● **Exercise objective**
Look through the listing below for the string "Enable". Show each line where it occurs.

● **Provided data**
———

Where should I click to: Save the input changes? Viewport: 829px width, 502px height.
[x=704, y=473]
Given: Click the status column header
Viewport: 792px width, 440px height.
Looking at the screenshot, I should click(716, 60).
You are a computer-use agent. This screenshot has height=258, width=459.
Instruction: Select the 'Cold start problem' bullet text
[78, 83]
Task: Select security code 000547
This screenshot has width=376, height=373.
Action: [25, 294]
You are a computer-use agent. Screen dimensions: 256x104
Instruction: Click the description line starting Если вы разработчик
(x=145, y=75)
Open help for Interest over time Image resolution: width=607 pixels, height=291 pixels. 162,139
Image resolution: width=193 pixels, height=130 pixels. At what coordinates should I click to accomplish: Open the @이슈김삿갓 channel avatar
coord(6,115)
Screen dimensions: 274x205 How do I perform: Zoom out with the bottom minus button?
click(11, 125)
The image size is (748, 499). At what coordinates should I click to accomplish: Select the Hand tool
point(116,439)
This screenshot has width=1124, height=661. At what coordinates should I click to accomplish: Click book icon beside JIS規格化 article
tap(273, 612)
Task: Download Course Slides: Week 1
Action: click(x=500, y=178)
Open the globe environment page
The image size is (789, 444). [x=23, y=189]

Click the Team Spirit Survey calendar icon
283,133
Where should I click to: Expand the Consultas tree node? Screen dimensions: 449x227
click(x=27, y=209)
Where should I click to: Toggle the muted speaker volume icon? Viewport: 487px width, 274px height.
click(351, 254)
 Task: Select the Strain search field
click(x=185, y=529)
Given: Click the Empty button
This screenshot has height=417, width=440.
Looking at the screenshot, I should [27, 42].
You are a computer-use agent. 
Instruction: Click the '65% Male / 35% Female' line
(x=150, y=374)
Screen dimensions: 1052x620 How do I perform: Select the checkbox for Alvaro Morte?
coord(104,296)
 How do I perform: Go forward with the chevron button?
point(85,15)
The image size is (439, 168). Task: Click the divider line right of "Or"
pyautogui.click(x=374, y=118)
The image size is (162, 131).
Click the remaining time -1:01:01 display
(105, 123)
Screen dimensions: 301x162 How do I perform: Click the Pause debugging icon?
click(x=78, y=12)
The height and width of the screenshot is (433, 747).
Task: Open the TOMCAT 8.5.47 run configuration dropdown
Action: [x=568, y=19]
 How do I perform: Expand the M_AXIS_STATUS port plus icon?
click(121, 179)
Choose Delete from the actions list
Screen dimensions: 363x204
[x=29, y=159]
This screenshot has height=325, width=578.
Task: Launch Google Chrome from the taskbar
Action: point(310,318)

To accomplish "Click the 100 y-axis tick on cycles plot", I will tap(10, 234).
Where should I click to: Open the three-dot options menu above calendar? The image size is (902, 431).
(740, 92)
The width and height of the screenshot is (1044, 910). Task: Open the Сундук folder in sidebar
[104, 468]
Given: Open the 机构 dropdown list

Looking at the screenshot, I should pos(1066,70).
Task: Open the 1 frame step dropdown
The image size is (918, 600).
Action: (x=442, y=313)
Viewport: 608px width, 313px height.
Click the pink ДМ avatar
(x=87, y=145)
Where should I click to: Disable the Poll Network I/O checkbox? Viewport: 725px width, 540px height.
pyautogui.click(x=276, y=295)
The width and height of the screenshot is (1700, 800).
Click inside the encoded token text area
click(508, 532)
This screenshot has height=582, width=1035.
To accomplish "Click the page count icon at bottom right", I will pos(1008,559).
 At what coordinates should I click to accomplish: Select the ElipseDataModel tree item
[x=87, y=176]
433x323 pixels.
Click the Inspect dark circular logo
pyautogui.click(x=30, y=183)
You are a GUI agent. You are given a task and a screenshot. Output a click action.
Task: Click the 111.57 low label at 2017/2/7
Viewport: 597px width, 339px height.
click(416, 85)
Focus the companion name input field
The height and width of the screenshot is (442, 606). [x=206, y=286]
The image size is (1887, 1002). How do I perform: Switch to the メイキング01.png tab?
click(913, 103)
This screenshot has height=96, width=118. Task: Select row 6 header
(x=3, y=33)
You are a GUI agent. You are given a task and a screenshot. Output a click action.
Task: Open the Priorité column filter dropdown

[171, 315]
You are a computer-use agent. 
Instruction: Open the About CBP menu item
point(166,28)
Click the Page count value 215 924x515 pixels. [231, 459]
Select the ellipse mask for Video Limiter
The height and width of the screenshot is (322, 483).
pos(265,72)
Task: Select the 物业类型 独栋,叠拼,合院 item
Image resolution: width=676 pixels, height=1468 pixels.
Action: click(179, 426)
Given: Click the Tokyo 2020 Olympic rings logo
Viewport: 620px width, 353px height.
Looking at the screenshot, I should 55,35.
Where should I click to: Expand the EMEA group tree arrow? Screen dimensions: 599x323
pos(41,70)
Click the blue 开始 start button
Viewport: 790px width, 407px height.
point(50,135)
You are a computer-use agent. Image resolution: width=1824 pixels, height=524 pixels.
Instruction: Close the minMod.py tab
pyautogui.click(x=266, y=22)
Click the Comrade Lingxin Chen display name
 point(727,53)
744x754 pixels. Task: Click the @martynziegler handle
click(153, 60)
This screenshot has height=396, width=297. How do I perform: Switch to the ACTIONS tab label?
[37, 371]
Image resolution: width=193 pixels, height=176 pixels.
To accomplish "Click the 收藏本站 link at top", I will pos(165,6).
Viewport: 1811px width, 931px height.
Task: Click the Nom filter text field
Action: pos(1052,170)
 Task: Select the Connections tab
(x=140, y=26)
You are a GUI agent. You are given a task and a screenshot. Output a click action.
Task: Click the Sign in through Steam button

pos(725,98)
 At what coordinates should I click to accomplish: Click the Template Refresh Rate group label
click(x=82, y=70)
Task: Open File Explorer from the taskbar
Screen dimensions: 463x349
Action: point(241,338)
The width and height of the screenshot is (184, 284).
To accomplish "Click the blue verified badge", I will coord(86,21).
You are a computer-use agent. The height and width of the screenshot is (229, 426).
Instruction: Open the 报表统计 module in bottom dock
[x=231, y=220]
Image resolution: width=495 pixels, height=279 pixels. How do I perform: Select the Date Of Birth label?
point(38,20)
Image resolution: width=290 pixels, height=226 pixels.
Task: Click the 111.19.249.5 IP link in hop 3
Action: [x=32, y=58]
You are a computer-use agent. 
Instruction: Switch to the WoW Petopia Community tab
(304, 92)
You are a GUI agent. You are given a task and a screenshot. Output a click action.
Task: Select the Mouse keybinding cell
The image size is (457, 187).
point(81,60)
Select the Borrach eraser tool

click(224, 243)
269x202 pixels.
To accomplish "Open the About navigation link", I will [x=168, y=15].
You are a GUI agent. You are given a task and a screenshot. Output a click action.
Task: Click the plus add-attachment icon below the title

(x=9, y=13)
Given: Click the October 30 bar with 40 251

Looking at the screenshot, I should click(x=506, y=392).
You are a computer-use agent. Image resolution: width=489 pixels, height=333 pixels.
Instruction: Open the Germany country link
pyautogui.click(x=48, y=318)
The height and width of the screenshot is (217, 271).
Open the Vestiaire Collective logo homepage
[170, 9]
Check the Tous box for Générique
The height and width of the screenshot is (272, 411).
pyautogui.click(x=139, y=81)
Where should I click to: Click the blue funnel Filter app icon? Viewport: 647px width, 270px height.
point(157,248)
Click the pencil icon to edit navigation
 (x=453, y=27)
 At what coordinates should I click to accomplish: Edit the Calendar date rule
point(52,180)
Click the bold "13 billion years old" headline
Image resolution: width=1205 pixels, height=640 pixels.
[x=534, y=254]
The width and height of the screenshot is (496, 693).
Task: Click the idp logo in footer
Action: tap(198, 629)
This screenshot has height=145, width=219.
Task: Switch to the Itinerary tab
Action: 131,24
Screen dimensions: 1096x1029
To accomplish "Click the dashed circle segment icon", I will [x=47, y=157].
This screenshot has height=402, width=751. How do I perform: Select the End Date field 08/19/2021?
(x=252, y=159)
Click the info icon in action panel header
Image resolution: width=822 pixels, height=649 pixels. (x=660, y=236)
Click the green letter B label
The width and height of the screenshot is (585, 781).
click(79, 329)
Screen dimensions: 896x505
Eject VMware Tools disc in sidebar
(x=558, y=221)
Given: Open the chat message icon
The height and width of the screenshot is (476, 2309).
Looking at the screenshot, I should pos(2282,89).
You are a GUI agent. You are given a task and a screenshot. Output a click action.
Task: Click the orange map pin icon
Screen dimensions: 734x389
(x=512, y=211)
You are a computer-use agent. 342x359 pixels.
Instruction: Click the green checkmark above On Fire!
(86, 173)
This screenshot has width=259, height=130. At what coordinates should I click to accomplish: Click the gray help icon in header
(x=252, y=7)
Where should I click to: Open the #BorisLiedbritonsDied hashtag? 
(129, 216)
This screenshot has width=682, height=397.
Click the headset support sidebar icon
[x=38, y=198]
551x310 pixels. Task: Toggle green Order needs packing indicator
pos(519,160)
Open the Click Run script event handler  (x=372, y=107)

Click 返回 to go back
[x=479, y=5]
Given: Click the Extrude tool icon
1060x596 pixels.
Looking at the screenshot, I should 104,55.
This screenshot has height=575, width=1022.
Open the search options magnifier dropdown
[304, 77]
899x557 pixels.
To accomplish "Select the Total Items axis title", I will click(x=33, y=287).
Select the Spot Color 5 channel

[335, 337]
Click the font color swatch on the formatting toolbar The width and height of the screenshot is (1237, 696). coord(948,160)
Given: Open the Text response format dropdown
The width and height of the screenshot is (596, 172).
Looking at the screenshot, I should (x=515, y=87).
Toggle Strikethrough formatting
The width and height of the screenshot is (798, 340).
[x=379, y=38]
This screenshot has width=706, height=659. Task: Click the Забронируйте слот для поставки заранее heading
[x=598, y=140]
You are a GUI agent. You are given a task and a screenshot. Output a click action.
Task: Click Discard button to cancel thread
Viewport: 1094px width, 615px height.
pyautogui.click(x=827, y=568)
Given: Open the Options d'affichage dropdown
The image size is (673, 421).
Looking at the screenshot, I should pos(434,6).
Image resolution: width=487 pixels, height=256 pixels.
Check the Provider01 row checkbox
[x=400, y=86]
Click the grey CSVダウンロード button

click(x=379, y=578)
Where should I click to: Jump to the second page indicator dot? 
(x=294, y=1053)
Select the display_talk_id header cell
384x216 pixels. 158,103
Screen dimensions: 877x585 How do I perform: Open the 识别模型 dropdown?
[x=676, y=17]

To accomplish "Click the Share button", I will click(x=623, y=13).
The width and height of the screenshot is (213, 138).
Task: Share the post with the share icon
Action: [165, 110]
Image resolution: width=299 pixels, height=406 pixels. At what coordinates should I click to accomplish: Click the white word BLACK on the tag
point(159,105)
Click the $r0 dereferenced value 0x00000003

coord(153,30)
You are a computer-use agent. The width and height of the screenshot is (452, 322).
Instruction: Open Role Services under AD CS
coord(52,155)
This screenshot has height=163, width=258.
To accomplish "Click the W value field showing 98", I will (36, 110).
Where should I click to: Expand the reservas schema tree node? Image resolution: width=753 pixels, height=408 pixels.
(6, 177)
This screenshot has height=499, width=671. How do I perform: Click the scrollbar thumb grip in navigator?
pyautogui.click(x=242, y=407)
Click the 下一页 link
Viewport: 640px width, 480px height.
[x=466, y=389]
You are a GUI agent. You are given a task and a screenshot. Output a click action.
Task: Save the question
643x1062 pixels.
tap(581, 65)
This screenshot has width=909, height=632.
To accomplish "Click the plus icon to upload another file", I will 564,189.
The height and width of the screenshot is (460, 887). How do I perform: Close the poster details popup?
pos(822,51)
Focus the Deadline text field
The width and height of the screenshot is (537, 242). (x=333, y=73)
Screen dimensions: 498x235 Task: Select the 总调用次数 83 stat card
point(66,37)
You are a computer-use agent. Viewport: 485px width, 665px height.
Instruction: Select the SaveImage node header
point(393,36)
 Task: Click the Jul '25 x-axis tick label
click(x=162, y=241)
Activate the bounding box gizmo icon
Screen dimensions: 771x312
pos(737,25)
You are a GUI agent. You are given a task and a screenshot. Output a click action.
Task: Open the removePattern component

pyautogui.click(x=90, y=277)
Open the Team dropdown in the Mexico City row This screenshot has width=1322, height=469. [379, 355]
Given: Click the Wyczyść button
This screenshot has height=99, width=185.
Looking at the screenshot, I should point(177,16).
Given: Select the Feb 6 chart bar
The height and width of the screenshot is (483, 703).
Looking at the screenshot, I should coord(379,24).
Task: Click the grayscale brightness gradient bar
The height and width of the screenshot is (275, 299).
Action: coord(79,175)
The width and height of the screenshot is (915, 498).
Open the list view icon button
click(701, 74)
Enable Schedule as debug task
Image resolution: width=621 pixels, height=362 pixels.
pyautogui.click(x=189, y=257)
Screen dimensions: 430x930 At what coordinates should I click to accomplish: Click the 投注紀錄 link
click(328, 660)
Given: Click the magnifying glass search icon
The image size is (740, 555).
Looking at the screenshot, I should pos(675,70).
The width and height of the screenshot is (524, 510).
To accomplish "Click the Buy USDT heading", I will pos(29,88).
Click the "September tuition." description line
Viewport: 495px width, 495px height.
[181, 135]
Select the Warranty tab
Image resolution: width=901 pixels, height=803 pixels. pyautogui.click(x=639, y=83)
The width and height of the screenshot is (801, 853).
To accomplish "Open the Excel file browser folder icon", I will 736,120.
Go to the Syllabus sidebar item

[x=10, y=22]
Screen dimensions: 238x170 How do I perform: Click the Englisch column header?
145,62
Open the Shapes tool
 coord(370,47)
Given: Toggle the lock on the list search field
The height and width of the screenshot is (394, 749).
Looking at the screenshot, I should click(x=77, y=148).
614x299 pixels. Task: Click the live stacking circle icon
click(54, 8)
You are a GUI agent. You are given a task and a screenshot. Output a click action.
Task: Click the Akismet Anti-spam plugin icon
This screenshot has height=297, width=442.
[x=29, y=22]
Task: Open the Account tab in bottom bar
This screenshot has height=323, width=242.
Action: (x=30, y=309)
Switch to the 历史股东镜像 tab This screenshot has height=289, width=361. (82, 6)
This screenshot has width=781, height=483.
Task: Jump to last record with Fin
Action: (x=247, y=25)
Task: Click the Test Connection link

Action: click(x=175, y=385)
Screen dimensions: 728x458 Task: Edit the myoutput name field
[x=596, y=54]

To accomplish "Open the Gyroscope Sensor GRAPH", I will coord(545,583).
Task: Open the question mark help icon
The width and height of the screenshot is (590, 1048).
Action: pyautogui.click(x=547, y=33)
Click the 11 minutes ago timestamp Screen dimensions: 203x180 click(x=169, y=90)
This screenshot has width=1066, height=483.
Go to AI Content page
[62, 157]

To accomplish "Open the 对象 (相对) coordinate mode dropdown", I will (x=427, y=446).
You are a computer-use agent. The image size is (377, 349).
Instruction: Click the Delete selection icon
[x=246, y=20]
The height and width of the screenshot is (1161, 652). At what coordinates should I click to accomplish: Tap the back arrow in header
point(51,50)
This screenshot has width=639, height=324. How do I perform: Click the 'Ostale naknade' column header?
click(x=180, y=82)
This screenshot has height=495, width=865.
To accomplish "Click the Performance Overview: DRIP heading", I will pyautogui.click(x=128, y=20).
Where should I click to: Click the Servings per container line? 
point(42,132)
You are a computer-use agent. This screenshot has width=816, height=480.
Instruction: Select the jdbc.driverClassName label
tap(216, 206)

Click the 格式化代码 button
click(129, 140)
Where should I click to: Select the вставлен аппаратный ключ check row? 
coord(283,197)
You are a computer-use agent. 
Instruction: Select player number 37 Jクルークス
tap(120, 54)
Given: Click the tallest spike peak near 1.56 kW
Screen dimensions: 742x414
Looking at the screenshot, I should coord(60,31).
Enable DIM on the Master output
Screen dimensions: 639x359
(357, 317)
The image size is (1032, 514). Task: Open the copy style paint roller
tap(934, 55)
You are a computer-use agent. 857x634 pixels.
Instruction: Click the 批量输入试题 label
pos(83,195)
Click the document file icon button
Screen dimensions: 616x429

———

● **Result for this exercise**
Enable Schedule as debug task
Enable DIM on the Master output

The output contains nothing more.